In the following sequence:
1) of_platform_depopulate()
2) of_overlay_remove()
During the step 1, devices are destroyed and devlinks are removed.
During the step 2, OF nodes are destroyed but
__of_changeset_entry_destroy() can raise warnings related to missing
of_node_put():
ERROR: memory leak, expected refcount 1 instead of 2 ...
Indeed, during the devlink removals performed at step 1, the removal
itself releasing the device (and the attached of_node) is done by a job
queued in a workqueue and so, it is done asynchronously with respect to
function calls.
When the warning is present, of_node_put() will be called but wrongly
too late from the workqueue job.
In order to be sure that any ongoing devlink removals are done before
the of_node destruction, synchronize the of_changeset_destroy() with the
devlink removals.
Fixes: 80dd33cf72d1 ("drivers: base: Fix device link removal")
Cc: [email protected]
Signed-off-by: Herve Codina <[email protected]>
---
drivers/of/dynamic.c | 7 +++++++
1 file changed, 7 insertions(+)
diff --git a/drivers/of/dynamic.c b/drivers/of/dynamic.c
index 3bf27052832f..169e2a9ae22f 100644
--- a/drivers/of/dynamic.c
+++ b/drivers/of/dynamic.c
@@ -9,6 +9,7 @@
#define pr_fmt(fmt) "OF: " fmt
+#include <linux/device.h>
#include <linux/of.h>
#include <linux/spinlock.h>
#include <linux/slab.h>
@@ -667,6 +668,12 @@ void of_changeset_destroy(struct of_changeset *ocs)
{
struct of_changeset_entry *ce, *cen;
+ /*
+ * Wait for any ongoing device link removals before destroying some of
+ * nodes.
+ */
+ device_link_wait_removal();
+
list_for_each_entry_safe_reverse(ce, cen, &ocs->entries, node)
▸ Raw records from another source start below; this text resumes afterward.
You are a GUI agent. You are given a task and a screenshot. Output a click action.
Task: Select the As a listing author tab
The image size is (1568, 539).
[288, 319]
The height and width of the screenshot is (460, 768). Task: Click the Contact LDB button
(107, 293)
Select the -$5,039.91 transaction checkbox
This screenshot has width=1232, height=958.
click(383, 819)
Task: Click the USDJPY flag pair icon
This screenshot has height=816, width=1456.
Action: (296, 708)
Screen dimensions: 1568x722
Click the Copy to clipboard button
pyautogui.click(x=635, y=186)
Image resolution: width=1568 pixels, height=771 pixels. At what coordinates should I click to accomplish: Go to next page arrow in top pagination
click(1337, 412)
__of_changeset_entry_destroy(ce);
}
--
2.43.0
On Wed, 2024-03-06 at 09:50 +0100, Herve Codina wrote:
> In the following sequence:
> 1) of_platform_depopulate()
> 2) of_overlay_remove()
>
> During the step 1, devices are destroyed and devlinks are removed.
> During the step 2, OF nodes are destroyed but
> __of_changeset_entry_destroy() can raise warnings related to missing
> of_node_put():
> ERROR: memory leak, expected refcount 1 instead of 2 ...
>
> Indeed, during the devlink removals performed at step 1, the removal
> itself releasing the device (and the attached of_node) is done by a job
> queued in a workqueue and so, it is done asynchronously with respect to
> function calls.
> When the warning is present, of_node_put() will be called but wrongly
> too late from the workqueue job.
>
> In order to be sure that any ongoing devlink removals are done before
> the of_node destruction, synchronize the of_changeset_destroy() with the
> devlink removals.
>
> Fixes: 80dd33cf72d1 ("drivers: base: Fix device link removal")
> Cc: [email protected]
> Signed-off-by: Herve Codina <[email protected]>
> ---
LGTM
Reviewed-by: Nuno Sa <[email protected]>
> drivers/of/dynamic.c | 7 +++++++
> 1 file changed, 7 insertions(+)
>
> diff --git a/drivers/of/dynamic.c b/drivers/of/dynamic.c
> index 3bf27052832f..169e2a9ae22f 100644
> --- a/drivers/of/dynamic.c
> +++ b/drivers/of/dynamic.c
> @@ -9,6 +9,7 @@
>
> #define pr_fmt(fmt) "OF: " fmt
>
> +#include <linux/device.h>
> #include <linux/of.h>
> #include <linux/spinlock.h>
> #include <linux/slab.h>
> @@ -667,6 +668,12 @@ void of_changeset_destroy(struct of_changeset *ocs)
> {
> struct of_changeset_entry *ce, *cen;
>
> + /*
> + * Wait for any ongoing device link removals before destroying some
> of
> + * nodes.
> + */
> + device_link_wait_removal();
> +
> list_for_each_entry_safe_reverse(ce, cen, &ocs->entries, node)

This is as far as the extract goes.